Closed amobrem closed 9 years ago
@amobrem I am looking into a couple of options. The problem with Imagemagick and node-canvas is that they have additional dependencies as described here: https://github.com/LearnBoost/node-canvas/wiki/_pages.
And when you deploy your application to the server, you will need to do the same setup there and on most of the public hostings this may be an issue.
I am presently evaluating https://www.npmjs.org/package/image-resizer. Feel free to suggest.
Thanks, Arvind.
As I mentionned in your blog, I find it annoying that the original file gets copied in thumbnails folder.
https://github.com/blueimp/jQuery-File-Upload/wiki/Client-side-Image-Resizing
The client code provides client-side image resizing support without Imagemagick or Cairo. I think the file is used by the client side script as a thumbnail while the file is in the "waiting room" before send button gets pushed.
Maybe we could just upload the thumbnail generated in the same time as the original file ?
@mycaule let me give that a shot..
http://stackoverflow.com/questions/2434458/image-resizing-client-side-with-javascript-before-upload-to-the-server
With modern browsers, thanks to HTML5 <canvas>
element it is possible to resize an image client-side.
Yup, that is true.
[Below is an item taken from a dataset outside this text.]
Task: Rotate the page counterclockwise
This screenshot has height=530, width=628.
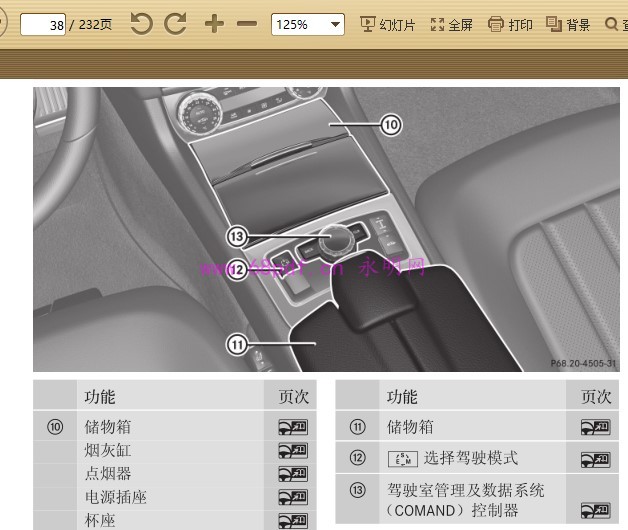Action: click(141, 24)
As of now the logic is to create the thumbnail on the server. I might need to tweak the server side code as well.
lwip
has C++ dependencies...
From https://www.npmjs.com/package/lwip :
Note: Installation of this module involves compiling native code. If npm install lwip fails, you probably need to setup your system. See instructions. Building on Windows with Visual Studio requires version 2013 or higher.
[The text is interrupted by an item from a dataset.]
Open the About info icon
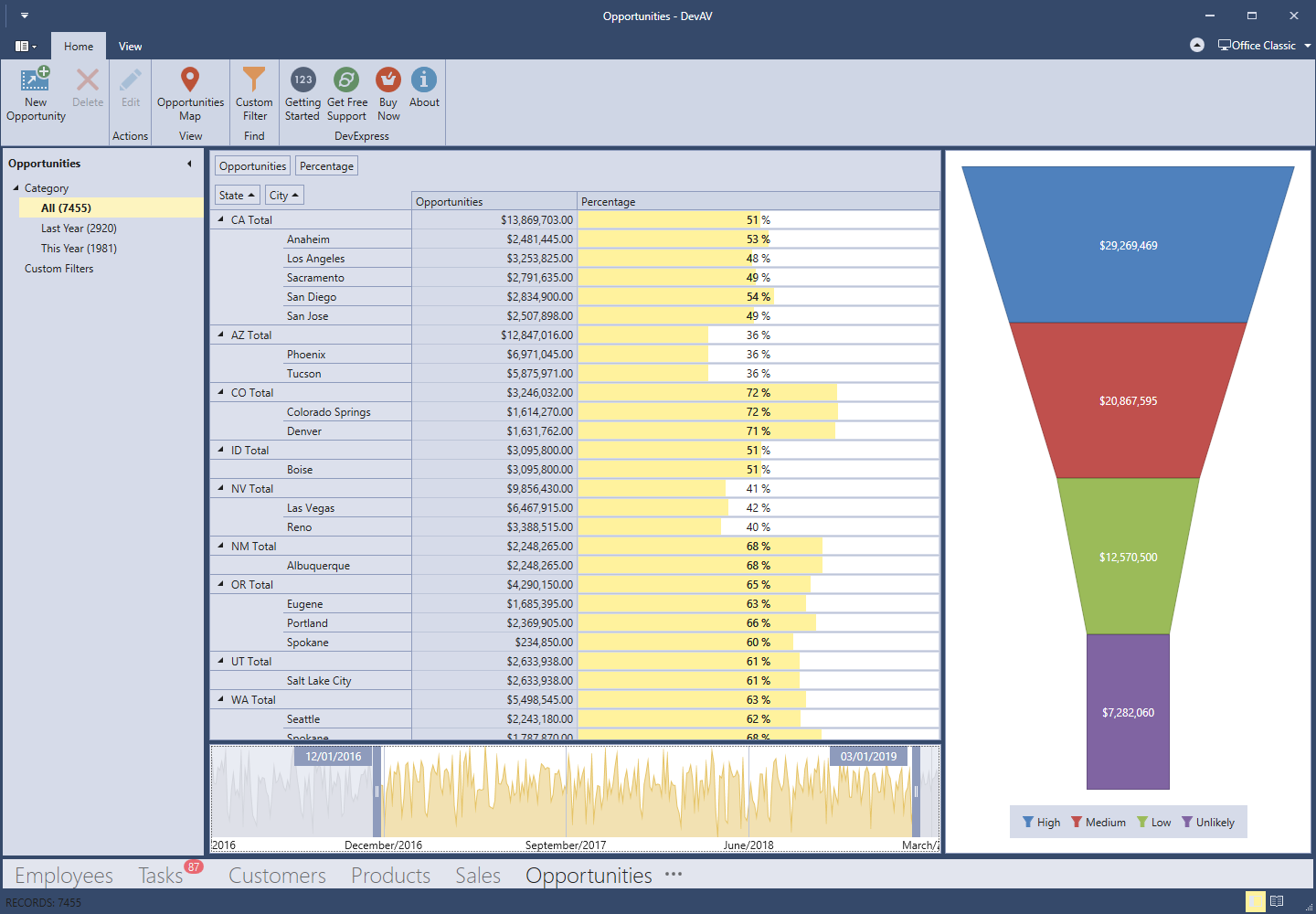 (x=424, y=80)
@mycaule True. But this seems to be the only sanest module out there! :/
Have you looked at GraphicsMagick? It's a fork of ImageMagick and it claims to be "much smaller and tighter (3-5X smaller installation footprint)".
Yeah, but the process to setup is very tedious. Its not very "npm-iy". So did not pick that. FYI : http://aheckmann.github.io/gm
but you need to setup GraphicsMagick or ImageMagick on your machine first before you start using them in Nodejs.
In Linux, the setup is just apt-get install graphicsmagick
and 8MB of space.
lwip
needs the same space for the binaries it's building, but you need to have or setup a C++ dev environment before (especially on Windows machines).
I agree however that this is too much just to resize an image...
When will this be ready? Can you implement it with node-canvas?